Saved data entries
□ □ □ □
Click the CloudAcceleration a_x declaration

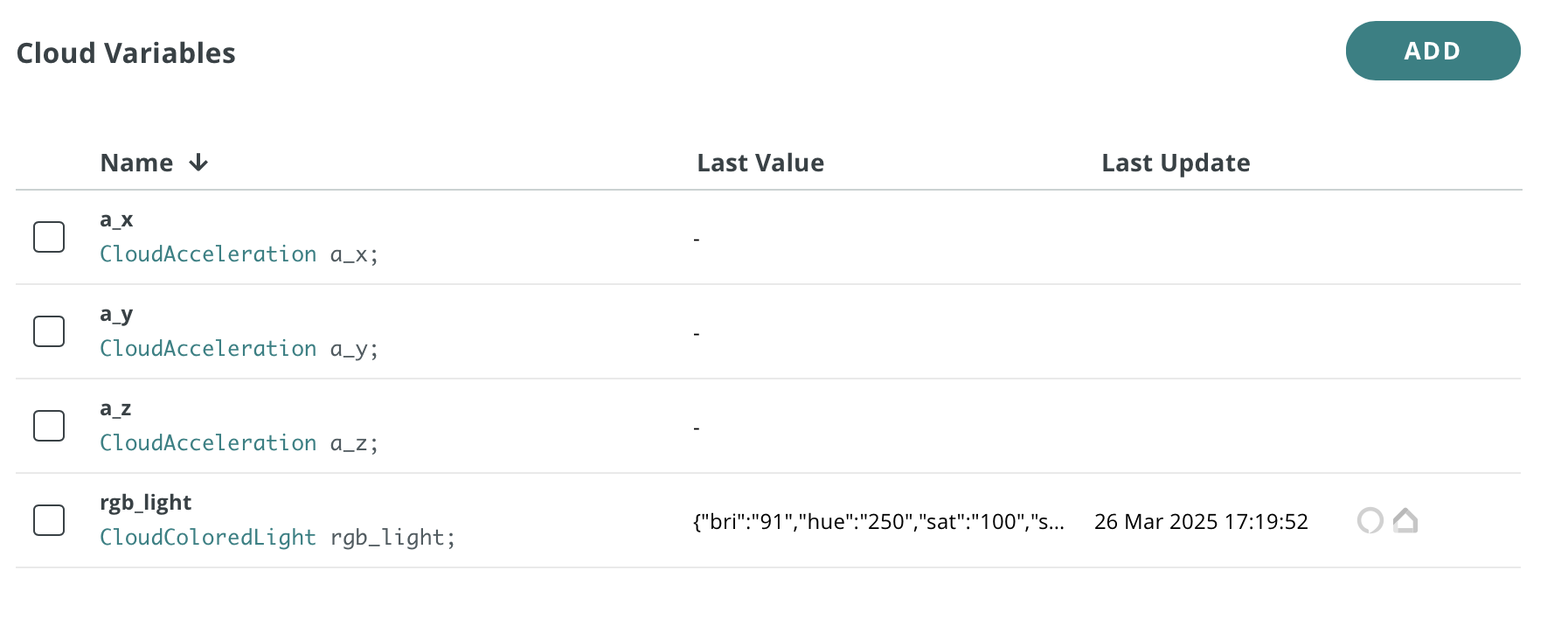tap(239, 254)
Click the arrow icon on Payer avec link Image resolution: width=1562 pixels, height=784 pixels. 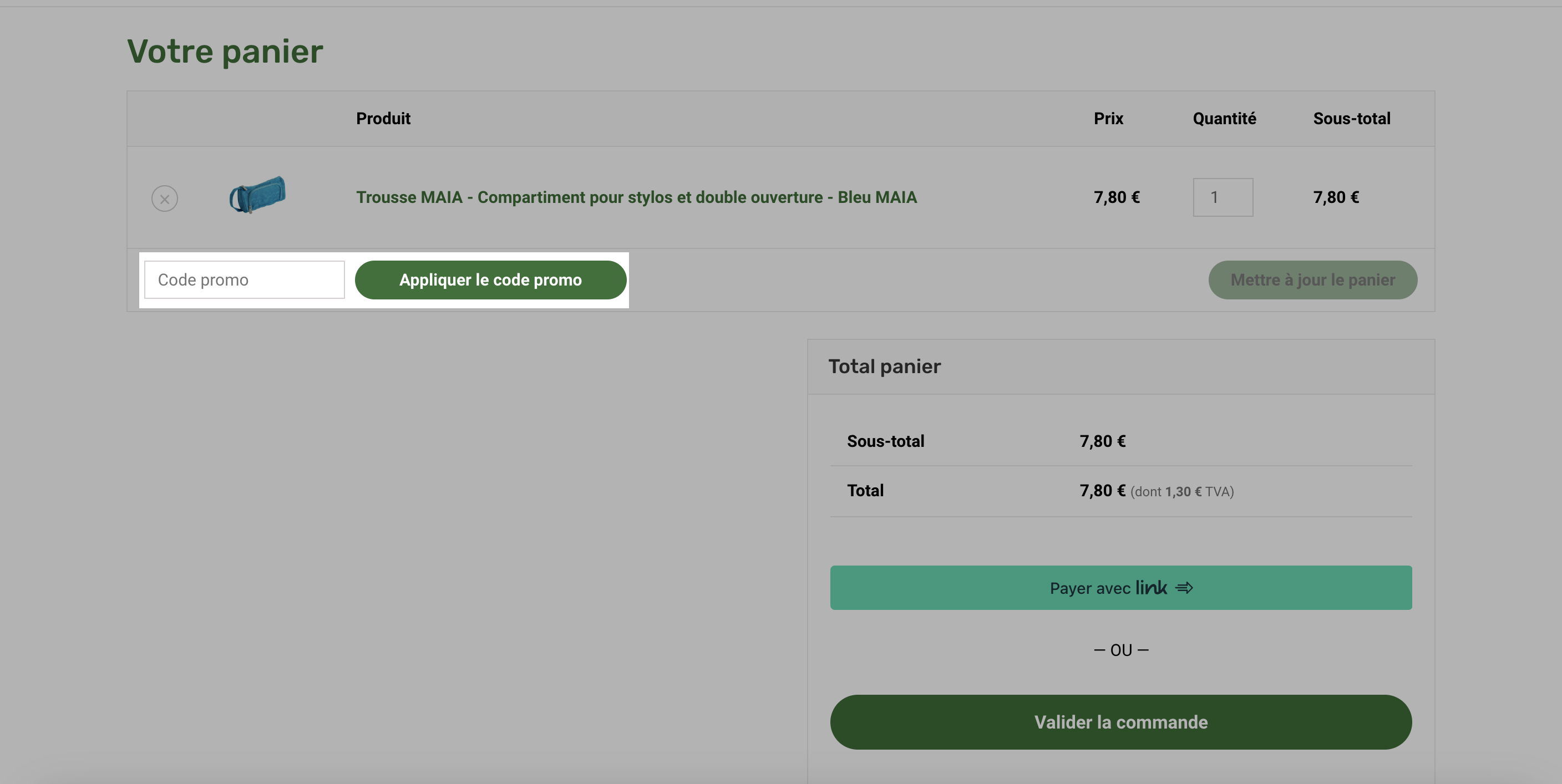1184,588
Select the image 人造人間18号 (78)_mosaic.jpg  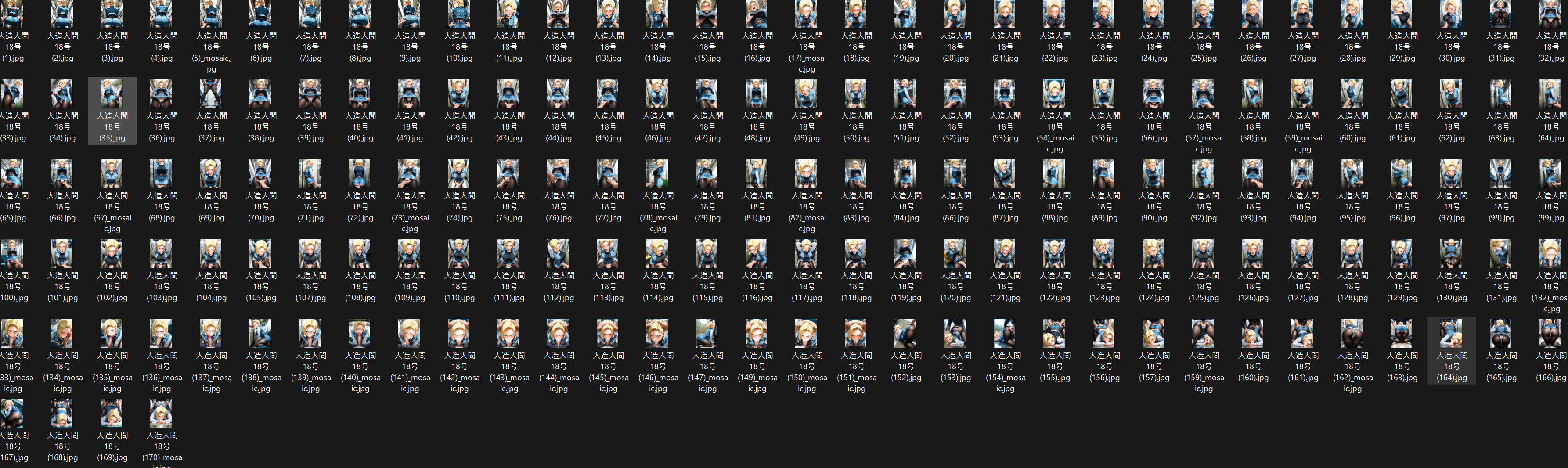(x=657, y=196)
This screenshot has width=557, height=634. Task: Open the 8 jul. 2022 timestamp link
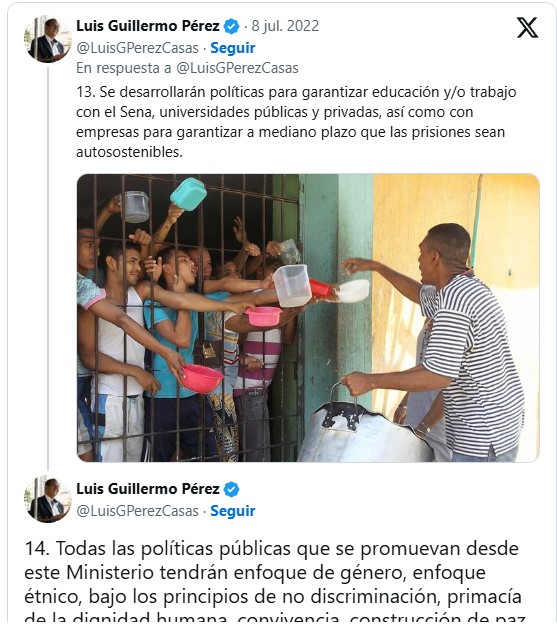pyautogui.click(x=285, y=26)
□ □ □ □
What is being asked => Write out again, exactly, each line from the one with "This screenshot has" to the end of the entries. No pictures go in.

Answer to this task =>
This screenshot has width=557, height=634. Task: Open the 8 jul. 2022 timestamp link
pyautogui.click(x=285, y=26)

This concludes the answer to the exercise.